Fig. 2.

Organelle-specific N-glycome signatures in resting neutrophils. (A) PCA of quantitative N-glycomics data of the four cytosolic compartments (Az, Sp, Ge, and Se) isolated from resting neutrophils. (B) N-glycan class distribution across compartments. Key glycofeatures across organelles including (C) core/antenna fucosylation and α2,3-/α2,6-sialylation, (D) mannose-6-phosphate (M6P) modifications, and (E) antennary branching patterns (relative abundance of each glycofeature against the total N-glycome). For panel B−E, data plotted as mean and SD (n = 4 biological replicates, SD left out in panel B for simplicity, ANOVA test, **P < 0.01, ****P < 0.0001, ns, not significant).
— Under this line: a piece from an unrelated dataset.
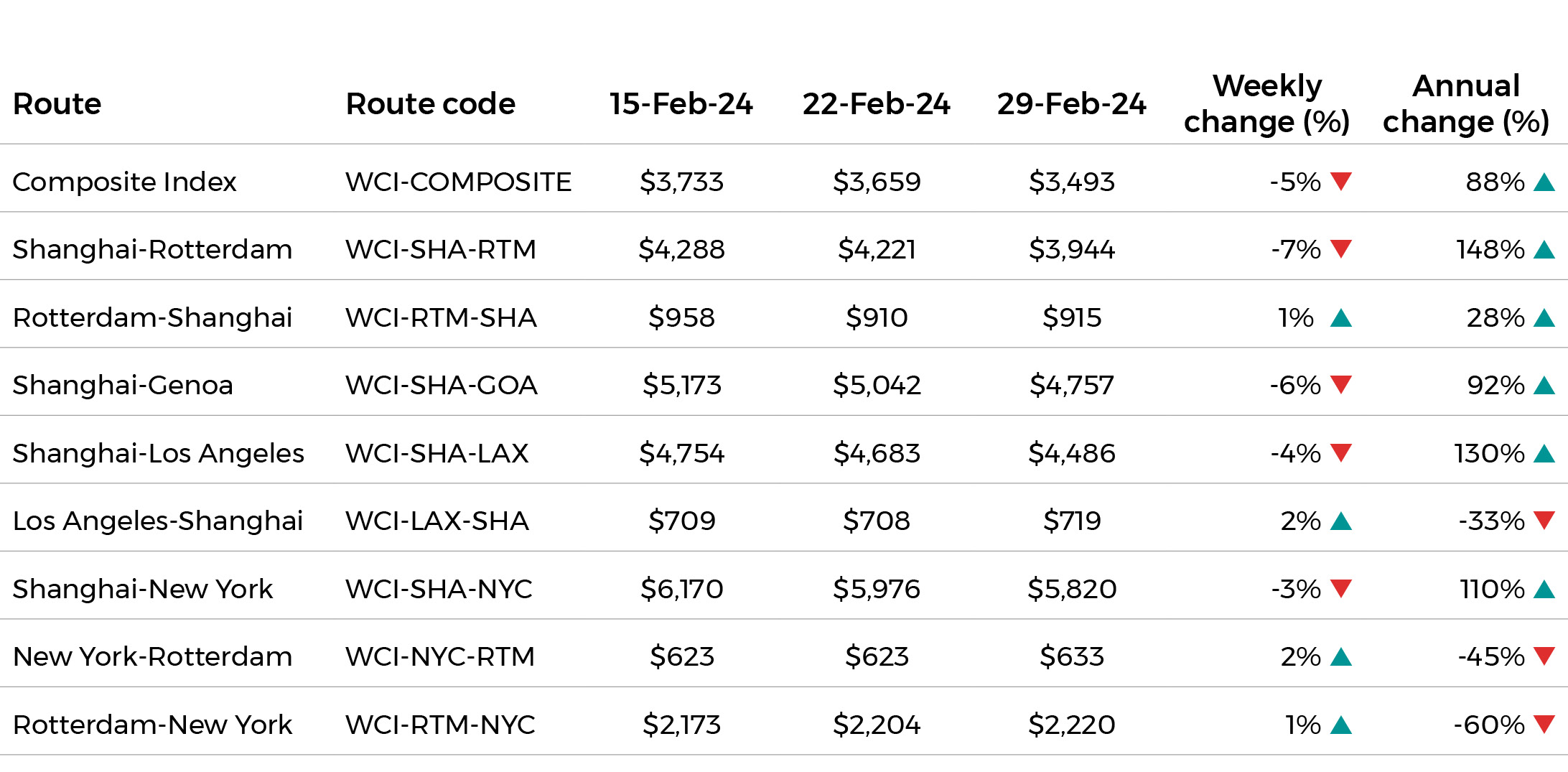Viewport: 1568px width, 772px height.
Task: Click the Weekly change (%) header
Action: [1266, 104]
Organelle-specific differences were also observed for fucosylation, sialylation, M6P, and antennary branching when measured as a proportion of identified structures having the potential to be modified by the specific glycofeature rather than against the total N-glycome, an informative measure when exploring biosynthetic relationships associated with observed N-glycome differences (SI Appendix, Fig. S1 A and B). (F, Left) Unsupervised clustering (see SI Appendix, Fig. S1C for dendrogram) and heatmap of N-glycomics data illustrating four major clusters representing the neutrophil organelles. Data plotted as average of four biological replicates in each compartment at the composition level (relative abundances of N-glycan isomers were summed) and Z-score transformed. (Right) N-glycan structures contributing to each cluster. The most common structure is depicted for glycan compositions exhibiting multiple isomers. *chitobiose core-type N-glycans were prevalently observed at the glycopeptide level and, thus, for balance, were added to this map. See Fig. 1 for key. See Dataset S2 for glycan identifiers consistently used throughout the study.